• _Exercise materials_:
• • • • • • •

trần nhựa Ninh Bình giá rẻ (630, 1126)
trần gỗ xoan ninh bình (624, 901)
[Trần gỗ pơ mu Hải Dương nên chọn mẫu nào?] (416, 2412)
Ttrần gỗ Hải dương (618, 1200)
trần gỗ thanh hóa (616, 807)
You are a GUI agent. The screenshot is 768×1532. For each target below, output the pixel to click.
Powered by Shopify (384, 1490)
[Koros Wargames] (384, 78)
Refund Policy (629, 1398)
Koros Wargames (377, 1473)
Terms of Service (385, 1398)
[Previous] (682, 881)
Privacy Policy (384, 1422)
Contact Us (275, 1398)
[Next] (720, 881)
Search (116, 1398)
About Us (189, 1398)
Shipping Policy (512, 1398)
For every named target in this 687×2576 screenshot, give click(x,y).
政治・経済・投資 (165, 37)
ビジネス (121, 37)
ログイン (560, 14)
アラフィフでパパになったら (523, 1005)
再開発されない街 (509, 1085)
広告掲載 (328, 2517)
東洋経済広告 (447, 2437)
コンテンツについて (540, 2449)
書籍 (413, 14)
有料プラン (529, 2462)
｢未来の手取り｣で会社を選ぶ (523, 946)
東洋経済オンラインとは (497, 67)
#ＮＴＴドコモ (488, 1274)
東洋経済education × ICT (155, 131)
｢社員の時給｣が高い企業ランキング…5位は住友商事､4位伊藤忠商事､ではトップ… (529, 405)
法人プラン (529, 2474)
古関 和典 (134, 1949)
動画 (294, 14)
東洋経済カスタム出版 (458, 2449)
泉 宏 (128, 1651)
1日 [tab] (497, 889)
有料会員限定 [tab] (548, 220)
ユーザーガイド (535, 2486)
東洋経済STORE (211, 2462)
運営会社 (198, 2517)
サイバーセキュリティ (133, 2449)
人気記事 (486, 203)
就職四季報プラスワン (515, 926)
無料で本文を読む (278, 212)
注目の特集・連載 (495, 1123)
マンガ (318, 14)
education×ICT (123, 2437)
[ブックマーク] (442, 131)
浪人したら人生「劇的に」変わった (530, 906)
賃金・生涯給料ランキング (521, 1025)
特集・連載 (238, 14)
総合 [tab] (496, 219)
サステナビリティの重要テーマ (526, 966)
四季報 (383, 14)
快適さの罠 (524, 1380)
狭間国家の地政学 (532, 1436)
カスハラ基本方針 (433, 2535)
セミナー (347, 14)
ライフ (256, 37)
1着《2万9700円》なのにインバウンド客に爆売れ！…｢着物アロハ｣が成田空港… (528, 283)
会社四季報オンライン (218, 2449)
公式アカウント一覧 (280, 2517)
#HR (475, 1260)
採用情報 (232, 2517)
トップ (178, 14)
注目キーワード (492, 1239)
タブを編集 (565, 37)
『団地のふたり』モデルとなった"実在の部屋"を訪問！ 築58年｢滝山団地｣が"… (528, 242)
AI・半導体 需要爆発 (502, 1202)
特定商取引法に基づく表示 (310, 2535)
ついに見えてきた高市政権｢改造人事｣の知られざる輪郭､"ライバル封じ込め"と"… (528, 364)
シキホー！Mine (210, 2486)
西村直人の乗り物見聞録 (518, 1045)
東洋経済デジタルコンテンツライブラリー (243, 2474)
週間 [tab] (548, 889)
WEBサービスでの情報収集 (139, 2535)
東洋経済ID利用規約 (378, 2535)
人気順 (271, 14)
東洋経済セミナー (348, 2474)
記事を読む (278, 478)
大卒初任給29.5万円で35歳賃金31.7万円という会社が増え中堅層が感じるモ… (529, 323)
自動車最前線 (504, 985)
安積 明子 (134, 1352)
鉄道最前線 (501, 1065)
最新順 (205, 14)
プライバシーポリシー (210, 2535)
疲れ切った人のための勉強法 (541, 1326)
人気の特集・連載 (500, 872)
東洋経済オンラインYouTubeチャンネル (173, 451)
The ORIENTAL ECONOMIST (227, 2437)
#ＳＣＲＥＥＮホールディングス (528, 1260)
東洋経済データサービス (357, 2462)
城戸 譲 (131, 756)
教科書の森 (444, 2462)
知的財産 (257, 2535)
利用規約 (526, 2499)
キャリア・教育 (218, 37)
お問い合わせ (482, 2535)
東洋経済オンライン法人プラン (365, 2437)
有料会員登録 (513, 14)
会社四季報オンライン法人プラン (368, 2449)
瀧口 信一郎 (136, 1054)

• • • • • • •

• _Directions for this task_:
In the data above, which lines lie between the line with "trần gỗ thanh hóa (616, 807)" and the line with "東洋経済カスタム出版 (458, 2449)", inclusive? Print those lines exactly and nothing else.

• _Reply to the exercise_:
trần gỗ thanh hóa (616, 807)
You are a GUI agent. The screenshot is 768×1532. For each target below, output the pixel to click.
Powered by Shopify (384, 1490)
[Koros Wargames] (384, 78)
Refund Policy (629, 1398)
Koros Wargames (377, 1473)
Terms of Service (385, 1398)
[Previous] (682, 881)
Privacy Policy (384, 1422)
Contact Us (275, 1398)
[Next] (720, 881)
Search (116, 1398)
About Us (189, 1398)
Shipping Policy (512, 1398)
For every named target in this 687×2576 screenshot, give click(x,y).
政治・経済・投資 (165, 37)
ビジネス (121, 37)
ログイン (560, 14)
アラフィフでパパになったら (523, 1005)
再開発されない街 (509, 1085)
広告掲載 (328, 2517)
東洋経済広告 (447, 2437)
コンテンツについて (540, 2449)
書籍 (413, 14)
有料プラン (529, 2462)
｢未来の手取り｣で会社を選ぶ (523, 946)
東洋経済オンラインとは (497, 67)
#ＮＴＴドコモ (488, 1274)
東洋経済education × ICT (155, 131)
｢社員の時給｣が高い企業ランキング…5位は住友商事､4位伊藤忠商事､ではトップ… (529, 405)
法人プラン (529, 2474)
古関 和典 (134, 1949)
動画 (294, 14)
東洋経済カスタム出版 (458, 2449)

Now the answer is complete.